Professor Wallhäußer Award - Second Place
The Second Place of the Professor Wallhäußer Award for Innovations in GMP and Pharmaceutical Technology 2026 went to Bayer / Berlin-Chemie / Merck Healthcare for their project "MADDOX: AI-Based Assistance Software to Increase Production Efficiency in a GMP Regulated Environment". Read the details below:
MADDOX: AI-Based Assistance Software to Increase Production Efficiency in a GMP Regulated Environment
As pharmaceutical manufacturing grows more complex and tightly regulated, companies like Bayer AG are facing a mounting challenge: how to maintain efficient, high-quality production with fewer experienced workers.
Demographic change, labour shortages, and increasing staff turnover are eroding the pool of skilled employees who traditionally hold critical operational knowledge. At the same time, stricter regulatory requirements and advanced technologies—such as track-and-trace systems—are adding layers of complexity to production and packaging processes.
When disruptions occur on the factory floor, machines typically report only symptoms, not causes. Identifying and resolving underlying issues often depends on years of hands-on experience. Without that expertise readily available, companies face costly downtime, higher waste rates, and delays in maintenance.
Traditional knowledge management tools, such as databases and digital manuals, have struggled to fill this gap. In time-sensitive situations, operators rarely have the capacity to conduct manual searches, particularly when terminology varies or technical expertise is limited. As a result, workers continue to rely heavily on direct support from experienced colleagues—an increasingly scarce resource.
To address this challenge, Bayer has introduced an AI-driven assistance system called MADDOX, developed in collaboration with Fraunhofer IVV and technology partner Peerox GmbH. Instead of requiring manual input, the system continuously analyses live machine data via standardized interfaces and compares current conditions with historical cases.
Based on this analysis, MADDOX delivers context-specific recommendations—ranging from text and images to video guidance—directly to operators via mobile devices and workstations. The system acts as a first-level support tool, helping employees diagnose issues faster, reduce downtime, and improve onboarding for new staff.
Crucially, MADDOX does not automate decisions or intervene in production processes. Operators remain fully responsible for evaluating situations and implementing solutions. A structured governance framework ensures that all knowledge content is reviewed, approved, and clearly labelled, maintaining compliance with strict pharmaceutical standards.
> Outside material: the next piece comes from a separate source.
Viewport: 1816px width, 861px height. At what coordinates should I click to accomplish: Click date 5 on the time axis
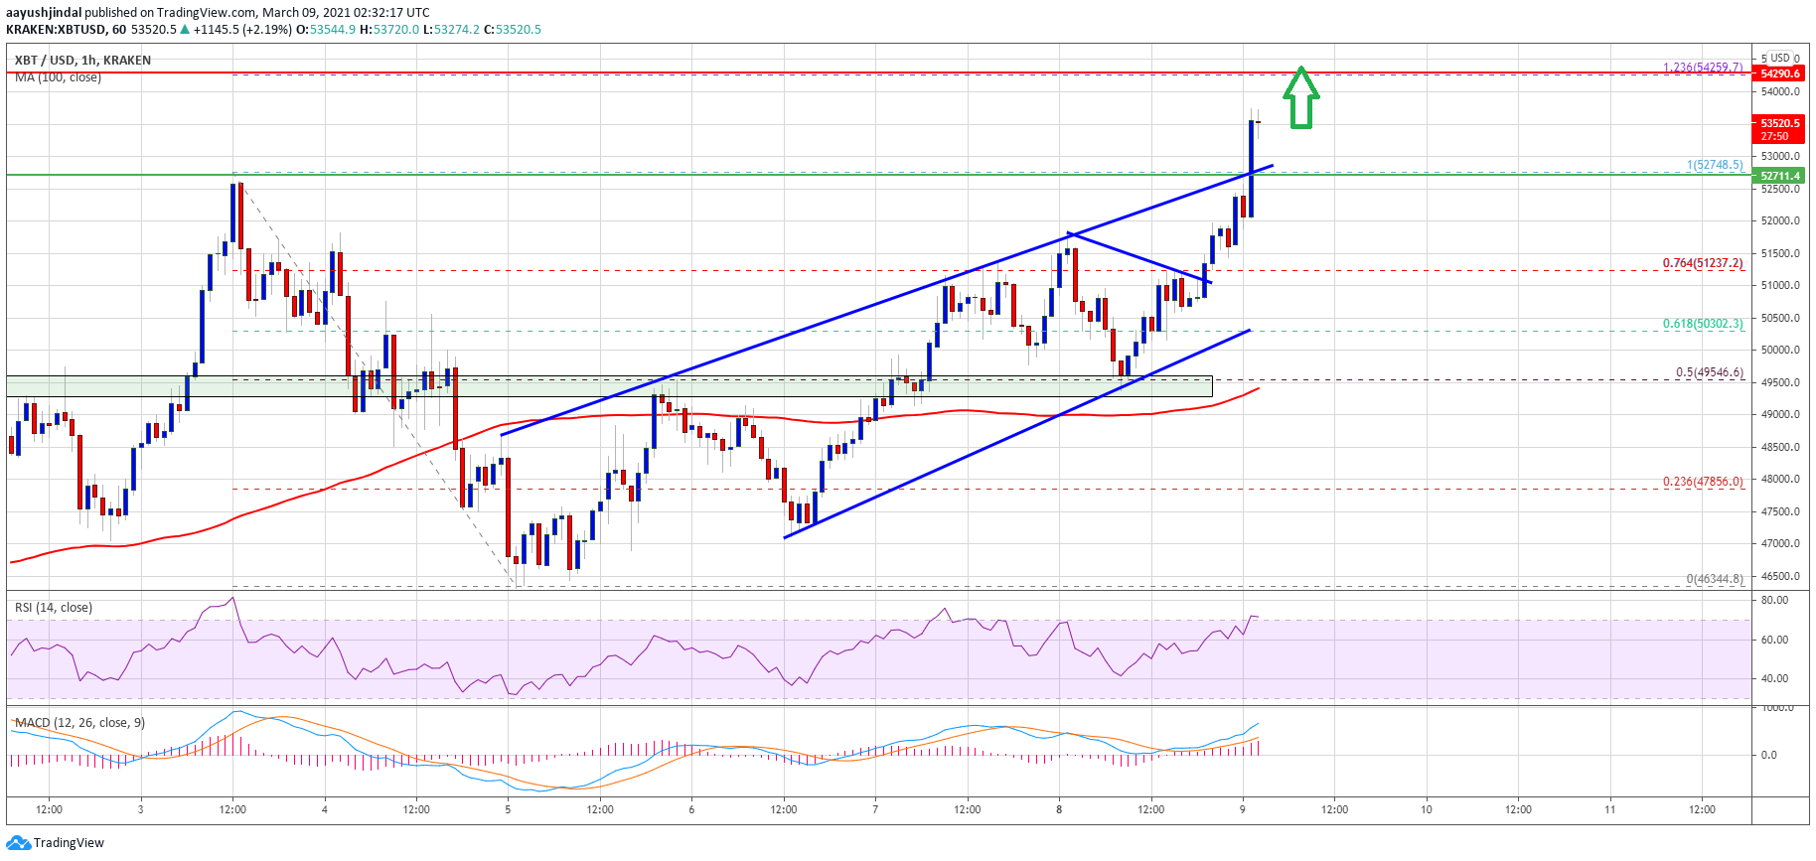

Since its pilot launch in 2019 at Bayer’s Leverkusen packaging site, MADDOX has been scaled across more than 70 machines on 13 production lines. Integrated into existing systems such as SAP maintenance tools, it has become part of daily operations for production, engineering, and maintenance teams.
The results are tangible: fewer repeat disruptions, reduced downtime, and measurable relief for experienced specialists. Equally important has been strong user acceptance, driven by a design approach that emphasizes support rather than surveillance or performance evaluation.
The system’s impact extends beyond Bayer. MADDOX has also been implemented at Merck KGaA and Berlin-Chemie AG, where similar benefits have been observed. Today, it is in use at more than 20 companies, highlighting its scalability across the industry.
As pharmaceutical manufacturers seek to balance efficiency, compliance, and workforce challenges, MADDOX offers a glimpse of how artificial intelligence can be applied responsibly—supporting human expertise rather than replacing it, and ensuring that critical knowledge remains accessible when it is needed most.